To: “sbreitmeyer@usgs.gov” <sbreitmeyer@usgs.gov>

Date: 09/11/2022 5:25 PM

Subject: Bunnell – USGS ED Study

Hi Sara – I meant to copy you on my note below to John Bunnell, but I didn’t have your email. Appreciate your thoughts.

One immediate question: Is this an official USGS peer reviewed and formally approved research product? Has it been posted on the USGS website?

[Update 9/14/22 – I received a reply this morning from USGS as follows: (they did not reply to the above substantive criticism, which I sent to USGS and Pinelands scientists via email:

Yes, the product was peer reviewed and approved by the USGS.

Not yet. As it was just released by the journal, it has not yet been added to the USGS Publications Warehouse.

[Update 1: the initiation of the study was announced by USGS]

[Update 2: the USGS updated the original announcement, and including this:

The biological findings will be evaluated in the context of chemical concentrations in water samples. These findings will be compared with findings in other regions of the country.

However, unless I missed it, the study did not do this comparison: “These findings will be compared with findings in other regions of the country.”

I think there was just one sentence about and a link to otters research other findings on wastewater treatment.

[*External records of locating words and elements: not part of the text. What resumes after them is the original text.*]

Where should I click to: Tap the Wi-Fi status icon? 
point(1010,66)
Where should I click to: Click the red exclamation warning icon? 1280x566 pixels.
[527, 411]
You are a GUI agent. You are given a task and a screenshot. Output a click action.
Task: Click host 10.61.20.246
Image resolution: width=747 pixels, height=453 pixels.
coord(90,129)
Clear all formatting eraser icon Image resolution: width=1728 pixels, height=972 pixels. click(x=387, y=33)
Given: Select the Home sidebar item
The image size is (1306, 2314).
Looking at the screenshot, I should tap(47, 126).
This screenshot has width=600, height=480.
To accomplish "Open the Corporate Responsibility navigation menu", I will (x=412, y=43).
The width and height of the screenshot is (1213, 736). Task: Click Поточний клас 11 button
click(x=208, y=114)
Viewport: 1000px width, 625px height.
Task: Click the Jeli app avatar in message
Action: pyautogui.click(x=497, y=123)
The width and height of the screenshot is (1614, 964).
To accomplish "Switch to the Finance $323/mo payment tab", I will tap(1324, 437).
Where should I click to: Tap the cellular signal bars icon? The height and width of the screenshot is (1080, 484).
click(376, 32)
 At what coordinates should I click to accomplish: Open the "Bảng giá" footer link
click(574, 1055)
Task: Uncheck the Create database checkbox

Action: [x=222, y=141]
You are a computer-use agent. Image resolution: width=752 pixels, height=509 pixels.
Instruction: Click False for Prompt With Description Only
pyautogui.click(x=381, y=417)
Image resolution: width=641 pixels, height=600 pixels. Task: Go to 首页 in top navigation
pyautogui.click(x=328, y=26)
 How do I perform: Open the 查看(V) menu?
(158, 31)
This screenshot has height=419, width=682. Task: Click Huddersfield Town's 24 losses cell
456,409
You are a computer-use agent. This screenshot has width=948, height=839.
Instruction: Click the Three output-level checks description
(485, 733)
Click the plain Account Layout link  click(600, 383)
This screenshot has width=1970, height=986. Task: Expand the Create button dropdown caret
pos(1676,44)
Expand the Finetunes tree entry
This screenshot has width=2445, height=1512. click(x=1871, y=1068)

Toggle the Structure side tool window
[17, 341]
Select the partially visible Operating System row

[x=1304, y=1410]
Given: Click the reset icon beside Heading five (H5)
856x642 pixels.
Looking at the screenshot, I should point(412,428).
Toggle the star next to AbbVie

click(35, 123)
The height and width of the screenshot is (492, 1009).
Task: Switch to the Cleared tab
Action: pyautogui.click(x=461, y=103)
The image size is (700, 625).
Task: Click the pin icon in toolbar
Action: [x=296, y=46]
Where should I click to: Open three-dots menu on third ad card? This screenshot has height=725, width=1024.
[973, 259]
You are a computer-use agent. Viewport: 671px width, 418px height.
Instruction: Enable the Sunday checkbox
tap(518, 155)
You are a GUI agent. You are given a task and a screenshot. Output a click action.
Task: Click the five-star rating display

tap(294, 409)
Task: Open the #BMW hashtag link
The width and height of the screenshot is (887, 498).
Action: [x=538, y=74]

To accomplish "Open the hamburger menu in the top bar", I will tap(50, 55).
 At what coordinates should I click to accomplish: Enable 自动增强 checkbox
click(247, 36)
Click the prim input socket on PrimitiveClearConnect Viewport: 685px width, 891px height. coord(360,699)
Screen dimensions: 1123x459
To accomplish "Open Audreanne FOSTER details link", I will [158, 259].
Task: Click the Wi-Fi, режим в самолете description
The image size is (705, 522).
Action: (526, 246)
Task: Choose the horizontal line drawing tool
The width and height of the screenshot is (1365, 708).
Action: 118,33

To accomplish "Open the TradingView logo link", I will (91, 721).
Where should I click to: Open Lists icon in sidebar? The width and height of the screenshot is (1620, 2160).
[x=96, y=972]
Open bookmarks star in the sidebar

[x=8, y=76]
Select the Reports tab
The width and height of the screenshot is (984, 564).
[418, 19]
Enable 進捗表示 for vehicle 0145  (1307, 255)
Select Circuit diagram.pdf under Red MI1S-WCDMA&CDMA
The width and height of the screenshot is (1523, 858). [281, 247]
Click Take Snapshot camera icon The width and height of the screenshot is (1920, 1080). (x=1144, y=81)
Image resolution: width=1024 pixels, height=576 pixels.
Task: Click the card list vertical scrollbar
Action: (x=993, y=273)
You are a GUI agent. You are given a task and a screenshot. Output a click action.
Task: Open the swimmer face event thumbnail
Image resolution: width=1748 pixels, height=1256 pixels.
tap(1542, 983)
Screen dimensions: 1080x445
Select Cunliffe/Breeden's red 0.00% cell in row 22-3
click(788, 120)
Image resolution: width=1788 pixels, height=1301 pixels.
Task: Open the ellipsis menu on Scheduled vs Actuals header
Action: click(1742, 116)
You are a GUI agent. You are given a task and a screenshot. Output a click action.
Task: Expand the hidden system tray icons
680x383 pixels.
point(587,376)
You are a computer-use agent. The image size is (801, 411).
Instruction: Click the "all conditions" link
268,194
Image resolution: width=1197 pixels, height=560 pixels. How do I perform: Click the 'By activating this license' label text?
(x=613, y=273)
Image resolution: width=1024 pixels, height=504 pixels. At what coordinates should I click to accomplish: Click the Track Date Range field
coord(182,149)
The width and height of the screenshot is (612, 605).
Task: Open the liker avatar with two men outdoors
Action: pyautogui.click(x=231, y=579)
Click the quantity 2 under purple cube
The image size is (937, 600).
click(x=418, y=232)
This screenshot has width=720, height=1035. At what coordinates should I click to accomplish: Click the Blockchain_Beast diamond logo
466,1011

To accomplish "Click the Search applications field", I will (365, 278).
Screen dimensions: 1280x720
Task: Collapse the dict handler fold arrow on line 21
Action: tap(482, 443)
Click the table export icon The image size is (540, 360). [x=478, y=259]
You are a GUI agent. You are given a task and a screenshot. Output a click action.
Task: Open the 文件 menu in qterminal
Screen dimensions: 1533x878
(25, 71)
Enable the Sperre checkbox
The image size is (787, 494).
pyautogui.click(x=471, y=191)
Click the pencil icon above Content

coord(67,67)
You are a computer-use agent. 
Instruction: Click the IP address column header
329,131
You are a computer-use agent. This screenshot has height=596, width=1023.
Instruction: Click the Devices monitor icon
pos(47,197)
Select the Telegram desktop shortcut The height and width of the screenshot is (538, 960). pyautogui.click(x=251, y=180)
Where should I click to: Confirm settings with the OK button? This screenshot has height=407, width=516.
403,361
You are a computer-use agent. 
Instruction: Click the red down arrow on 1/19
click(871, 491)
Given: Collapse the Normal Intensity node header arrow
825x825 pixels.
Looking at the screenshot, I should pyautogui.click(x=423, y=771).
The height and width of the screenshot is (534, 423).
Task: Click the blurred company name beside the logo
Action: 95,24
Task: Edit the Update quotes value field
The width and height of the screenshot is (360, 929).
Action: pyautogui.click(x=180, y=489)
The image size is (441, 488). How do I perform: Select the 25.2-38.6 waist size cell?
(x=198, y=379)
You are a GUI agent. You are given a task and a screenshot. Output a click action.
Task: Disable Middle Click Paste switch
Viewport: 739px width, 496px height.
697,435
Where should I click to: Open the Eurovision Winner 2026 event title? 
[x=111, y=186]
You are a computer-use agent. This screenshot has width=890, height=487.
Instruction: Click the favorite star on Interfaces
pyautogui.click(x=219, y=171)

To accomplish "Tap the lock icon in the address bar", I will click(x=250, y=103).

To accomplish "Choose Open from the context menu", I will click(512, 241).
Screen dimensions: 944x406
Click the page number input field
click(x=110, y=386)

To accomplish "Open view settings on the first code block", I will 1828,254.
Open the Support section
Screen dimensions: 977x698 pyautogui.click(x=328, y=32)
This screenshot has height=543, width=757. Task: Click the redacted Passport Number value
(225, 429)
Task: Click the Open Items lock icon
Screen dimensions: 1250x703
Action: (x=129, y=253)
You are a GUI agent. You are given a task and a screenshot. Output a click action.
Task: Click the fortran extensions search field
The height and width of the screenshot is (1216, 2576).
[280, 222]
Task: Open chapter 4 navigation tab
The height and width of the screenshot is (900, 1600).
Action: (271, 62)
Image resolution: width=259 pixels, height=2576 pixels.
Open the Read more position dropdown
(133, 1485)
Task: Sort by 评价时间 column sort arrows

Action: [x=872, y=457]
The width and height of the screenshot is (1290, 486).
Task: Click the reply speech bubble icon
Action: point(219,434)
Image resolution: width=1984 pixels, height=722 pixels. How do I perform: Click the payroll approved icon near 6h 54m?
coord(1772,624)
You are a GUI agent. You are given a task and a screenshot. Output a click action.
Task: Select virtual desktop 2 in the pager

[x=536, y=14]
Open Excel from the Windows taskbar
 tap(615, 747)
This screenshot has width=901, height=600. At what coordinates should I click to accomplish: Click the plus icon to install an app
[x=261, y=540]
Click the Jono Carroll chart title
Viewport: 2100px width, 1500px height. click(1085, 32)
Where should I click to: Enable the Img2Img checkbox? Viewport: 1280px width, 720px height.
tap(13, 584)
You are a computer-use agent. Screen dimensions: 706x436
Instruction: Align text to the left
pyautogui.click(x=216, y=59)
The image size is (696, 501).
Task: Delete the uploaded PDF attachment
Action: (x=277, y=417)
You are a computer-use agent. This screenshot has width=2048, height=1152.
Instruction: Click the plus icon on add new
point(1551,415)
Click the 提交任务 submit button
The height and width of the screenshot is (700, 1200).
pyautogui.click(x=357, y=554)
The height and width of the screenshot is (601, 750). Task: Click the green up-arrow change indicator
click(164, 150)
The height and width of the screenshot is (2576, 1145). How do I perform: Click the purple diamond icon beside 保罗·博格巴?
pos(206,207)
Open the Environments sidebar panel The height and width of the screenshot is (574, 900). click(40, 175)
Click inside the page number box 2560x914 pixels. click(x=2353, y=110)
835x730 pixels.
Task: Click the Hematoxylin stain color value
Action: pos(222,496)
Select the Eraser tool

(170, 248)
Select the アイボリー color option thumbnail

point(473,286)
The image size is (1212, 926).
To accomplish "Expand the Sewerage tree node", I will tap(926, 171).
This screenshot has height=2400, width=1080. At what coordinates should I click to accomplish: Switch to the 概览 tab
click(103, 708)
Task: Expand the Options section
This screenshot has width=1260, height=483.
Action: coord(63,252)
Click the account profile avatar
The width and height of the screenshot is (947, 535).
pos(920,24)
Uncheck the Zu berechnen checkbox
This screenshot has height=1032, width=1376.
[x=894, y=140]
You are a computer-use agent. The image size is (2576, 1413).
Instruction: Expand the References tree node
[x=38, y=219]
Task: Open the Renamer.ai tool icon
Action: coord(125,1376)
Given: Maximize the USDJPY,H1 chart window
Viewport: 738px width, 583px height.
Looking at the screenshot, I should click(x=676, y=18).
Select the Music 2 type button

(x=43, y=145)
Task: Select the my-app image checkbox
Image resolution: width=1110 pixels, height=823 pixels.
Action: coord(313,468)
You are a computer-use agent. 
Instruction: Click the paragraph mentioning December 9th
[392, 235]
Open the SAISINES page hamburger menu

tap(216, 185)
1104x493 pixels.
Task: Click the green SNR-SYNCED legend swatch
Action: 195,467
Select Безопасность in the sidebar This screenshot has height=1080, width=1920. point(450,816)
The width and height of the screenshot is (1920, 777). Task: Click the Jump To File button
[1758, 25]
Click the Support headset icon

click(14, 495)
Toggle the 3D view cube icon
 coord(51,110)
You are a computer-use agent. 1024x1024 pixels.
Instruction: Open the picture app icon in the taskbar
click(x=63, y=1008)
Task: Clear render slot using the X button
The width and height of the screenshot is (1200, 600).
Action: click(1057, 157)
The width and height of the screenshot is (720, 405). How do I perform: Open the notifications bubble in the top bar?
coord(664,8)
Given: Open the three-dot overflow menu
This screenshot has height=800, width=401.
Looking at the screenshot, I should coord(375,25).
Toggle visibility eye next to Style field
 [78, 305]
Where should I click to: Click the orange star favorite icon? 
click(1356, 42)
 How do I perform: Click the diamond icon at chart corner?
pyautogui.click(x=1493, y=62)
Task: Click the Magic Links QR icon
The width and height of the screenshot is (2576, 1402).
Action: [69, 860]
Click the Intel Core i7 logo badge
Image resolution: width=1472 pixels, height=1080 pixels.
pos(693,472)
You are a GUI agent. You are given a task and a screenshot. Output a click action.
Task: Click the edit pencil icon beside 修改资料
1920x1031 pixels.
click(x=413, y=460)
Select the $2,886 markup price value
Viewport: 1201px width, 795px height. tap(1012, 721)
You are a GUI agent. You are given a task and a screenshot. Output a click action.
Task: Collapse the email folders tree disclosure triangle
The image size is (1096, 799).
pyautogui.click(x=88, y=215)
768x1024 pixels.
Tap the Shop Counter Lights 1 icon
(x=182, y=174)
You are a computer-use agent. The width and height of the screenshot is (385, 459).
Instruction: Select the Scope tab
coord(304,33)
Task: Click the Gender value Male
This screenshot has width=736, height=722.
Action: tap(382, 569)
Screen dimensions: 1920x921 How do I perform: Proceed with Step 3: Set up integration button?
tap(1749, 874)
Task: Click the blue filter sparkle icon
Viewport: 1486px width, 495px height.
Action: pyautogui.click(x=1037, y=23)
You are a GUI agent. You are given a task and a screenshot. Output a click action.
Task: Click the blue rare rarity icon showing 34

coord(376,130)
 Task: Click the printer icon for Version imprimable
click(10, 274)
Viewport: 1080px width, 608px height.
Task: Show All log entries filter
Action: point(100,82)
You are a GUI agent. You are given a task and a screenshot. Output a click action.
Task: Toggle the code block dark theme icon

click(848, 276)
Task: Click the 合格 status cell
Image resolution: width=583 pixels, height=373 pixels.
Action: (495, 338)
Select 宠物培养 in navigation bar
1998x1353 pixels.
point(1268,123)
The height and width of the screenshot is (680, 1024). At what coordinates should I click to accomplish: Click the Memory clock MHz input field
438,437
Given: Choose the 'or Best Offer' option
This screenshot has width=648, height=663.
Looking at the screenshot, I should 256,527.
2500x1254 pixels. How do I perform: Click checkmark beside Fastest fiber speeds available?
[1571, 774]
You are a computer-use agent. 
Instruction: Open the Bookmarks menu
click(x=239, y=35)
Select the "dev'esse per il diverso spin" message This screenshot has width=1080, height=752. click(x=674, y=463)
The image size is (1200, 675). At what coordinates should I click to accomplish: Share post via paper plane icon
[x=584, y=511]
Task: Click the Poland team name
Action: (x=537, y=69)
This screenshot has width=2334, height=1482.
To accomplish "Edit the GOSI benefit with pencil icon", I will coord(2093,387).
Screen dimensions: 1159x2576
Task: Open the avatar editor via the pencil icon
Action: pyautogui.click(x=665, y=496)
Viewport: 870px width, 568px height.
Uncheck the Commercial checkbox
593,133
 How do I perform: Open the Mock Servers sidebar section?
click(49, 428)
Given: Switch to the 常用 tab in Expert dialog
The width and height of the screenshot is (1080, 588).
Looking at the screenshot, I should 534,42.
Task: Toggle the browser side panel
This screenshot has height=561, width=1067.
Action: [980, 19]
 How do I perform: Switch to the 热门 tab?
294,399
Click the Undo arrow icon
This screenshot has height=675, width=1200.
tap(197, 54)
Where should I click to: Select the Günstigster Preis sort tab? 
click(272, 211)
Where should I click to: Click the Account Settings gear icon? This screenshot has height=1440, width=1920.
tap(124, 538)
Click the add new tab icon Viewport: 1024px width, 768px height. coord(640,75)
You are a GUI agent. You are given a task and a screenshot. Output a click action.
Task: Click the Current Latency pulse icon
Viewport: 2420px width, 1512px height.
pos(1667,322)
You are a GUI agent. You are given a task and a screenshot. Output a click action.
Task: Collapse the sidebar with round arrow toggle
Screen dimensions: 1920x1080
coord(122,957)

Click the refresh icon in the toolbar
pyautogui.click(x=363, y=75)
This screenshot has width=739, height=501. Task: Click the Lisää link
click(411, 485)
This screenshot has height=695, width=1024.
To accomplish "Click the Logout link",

[Update 3: Even though NJ DEP was not involved in the research, they made sure to post an outline of the study on the DEP website.

No doubt that chemical industry and sewage treatment plants will use this study to delay and avoid DEP regulation.

[Update 4 – A different USGS Office (WVa) made a presentation to the Pinelands (sorry, not dated). They conflict with the study, see:

 [Update 5 – the study is being picked up by other websites. Check out this conflict of interest statement, which address conflicts that I have not alleged. I am not concerned about individual financial interests or personal relationships. I am concerned about the influence of the funder on the research design and conclusions and the fact that Pines Commission researcher was involved and found the hammer and nail:

Conflict of interest statement

Declaration of competing interest The authors declare that they have no known competing financial interests or personal relationships that could have appeared to influence the work reported in this paper.

[Update 6: Just found a NJ Future Report by Dan Van Abs study (Rutgers, former DEP) 2014 Report on land use and water quality in the Pinelands. Dan has similar limited focus and mentions endocrine disruptors just once, from septic system sources.

[Update 7: Local governments in the Pinelands were aware of the study and its financial implications. They “invited”, i.e. called the Commission staff on the carpet before the study was even complete. USGS knew of the implications of this research and they were getting political pushback.  Check this out: 

Mayor Cranston invited the representative to explain the request.

John F. Bunnell (Chief Scientist) for the Pinelands Commission stated that they had received a four-million dollar Federal Grant to study potential effects of endocrine disrupting chemicals on fish and frogs in the Pinelands. The testing area would be above and below our Wastewater Treatment Plant and above and below the Treatment Plant in Evesham Twsp.

Council and Mr. Bunnell discussed; the length of the study, the fact that the Borough already meets or exceeds NJDEP standards for discharge and the potential financial burdens that the study results may place on the Borough.

Mayor Cranston thanked Mr. Bunnell for his attendance and presentation.

[Update 8 – The Pinelands Commission also was getting pressure from fracking and pipeline opponents regarding endocrine disruptors (of course, pipelines were not considered as a source of ED’s in the study)

The oil and gas industry isn’t required to disclose the chemicals they use in the process, but many are known endocrine disruptors.

[Update 9 – although I linked to them in part 1, I think I need to write Part 3 in this series to list the prior USGS studies on ED’s and wastewater. I’ll do that soon.